WHAT TO DO. Set down exactly the lines below, starting at the one that contains "Viewport: 900px width, 470px height." and ending at the one that contains "Click the Button", with both of those lines included and nothing else.

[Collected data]
+ + +

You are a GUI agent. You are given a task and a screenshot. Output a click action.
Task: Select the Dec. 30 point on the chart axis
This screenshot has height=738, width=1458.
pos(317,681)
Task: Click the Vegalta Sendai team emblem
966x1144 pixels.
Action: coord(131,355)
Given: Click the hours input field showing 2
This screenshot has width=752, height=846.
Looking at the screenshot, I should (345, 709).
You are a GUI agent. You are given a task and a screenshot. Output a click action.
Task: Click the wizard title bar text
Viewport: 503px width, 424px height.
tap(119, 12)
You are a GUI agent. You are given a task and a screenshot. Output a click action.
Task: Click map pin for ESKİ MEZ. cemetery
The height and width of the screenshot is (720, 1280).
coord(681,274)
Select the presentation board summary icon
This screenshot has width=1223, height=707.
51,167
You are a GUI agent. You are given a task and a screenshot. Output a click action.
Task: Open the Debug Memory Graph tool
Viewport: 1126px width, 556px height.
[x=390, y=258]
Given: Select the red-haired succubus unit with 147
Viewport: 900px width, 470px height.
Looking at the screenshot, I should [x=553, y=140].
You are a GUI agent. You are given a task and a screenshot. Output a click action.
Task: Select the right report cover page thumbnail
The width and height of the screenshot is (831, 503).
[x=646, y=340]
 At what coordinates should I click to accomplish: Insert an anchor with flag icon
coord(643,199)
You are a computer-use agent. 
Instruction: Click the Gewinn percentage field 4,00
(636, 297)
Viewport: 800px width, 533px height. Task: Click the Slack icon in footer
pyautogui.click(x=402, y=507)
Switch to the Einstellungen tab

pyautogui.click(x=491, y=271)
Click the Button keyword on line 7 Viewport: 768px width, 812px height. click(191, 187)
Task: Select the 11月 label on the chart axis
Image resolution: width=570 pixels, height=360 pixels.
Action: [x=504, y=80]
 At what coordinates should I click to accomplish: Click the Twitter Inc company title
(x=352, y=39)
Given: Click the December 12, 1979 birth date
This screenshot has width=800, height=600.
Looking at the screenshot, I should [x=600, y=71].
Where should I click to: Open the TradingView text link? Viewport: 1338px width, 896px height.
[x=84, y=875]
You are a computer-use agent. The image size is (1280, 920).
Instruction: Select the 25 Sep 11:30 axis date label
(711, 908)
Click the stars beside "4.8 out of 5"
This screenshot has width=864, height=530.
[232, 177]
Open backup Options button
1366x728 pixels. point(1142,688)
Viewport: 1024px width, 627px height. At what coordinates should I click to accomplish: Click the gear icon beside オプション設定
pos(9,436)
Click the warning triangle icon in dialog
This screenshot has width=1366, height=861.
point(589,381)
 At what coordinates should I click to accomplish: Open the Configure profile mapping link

+ + +

OUTPUT OF THE TASK.
Viewport: 900px width, 470px height.
Looking at the screenshot, I should [x=553, y=140].
You are a GUI agent. You are given a task and a screenshot. Output a click action.
Task: Select the right report cover page thumbnail
The width and height of the screenshot is (831, 503).
[x=646, y=340]
 At what coordinates should I click to accomplish: Insert an anchor with flag icon
coord(643,199)
You are a computer-use agent. 
Instruction: Click the Gewinn percentage field 4,00
(636, 297)
Viewport: 800px width, 533px height. Task: Click the Slack icon in footer
pyautogui.click(x=402, y=507)
Switch to the Einstellungen tab

pyautogui.click(x=491, y=271)
Click the Button keyword on line 7 Viewport: 768px width, 812px height. click(191, 187)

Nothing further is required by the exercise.